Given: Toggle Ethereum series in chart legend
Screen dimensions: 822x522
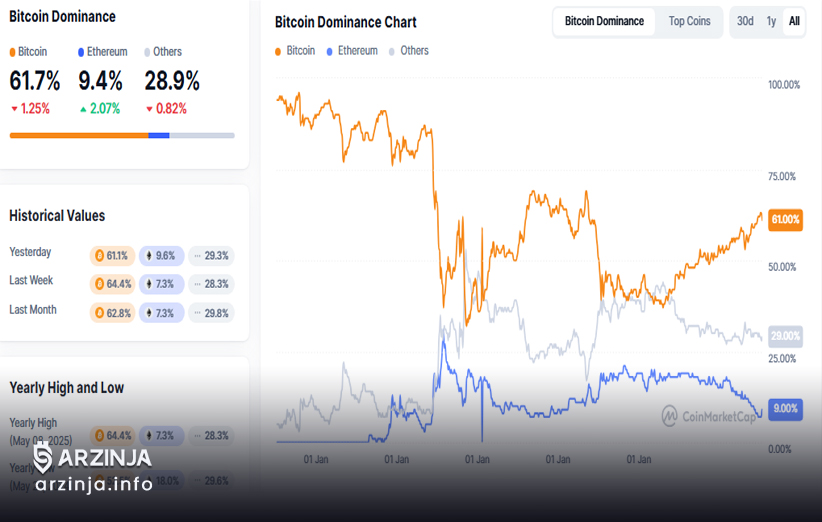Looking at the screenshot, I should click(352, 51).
...
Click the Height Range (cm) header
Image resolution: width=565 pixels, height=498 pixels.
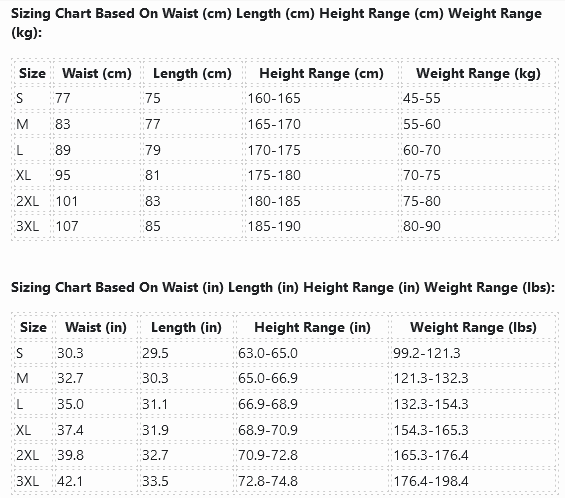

● EXERCISE DESCRIPTION: Reproduce verbatim every line beginning with the one containing "Given: Toggle Ethereum series in chart legend" and continuing through the one containing "Looking at the", omitting any pictures.

● OUTPUT:
Given: Toggle Ethereum series in chart legend
Screen dimensions: 822x522
Looking at the screenshot, I should click(352, 51).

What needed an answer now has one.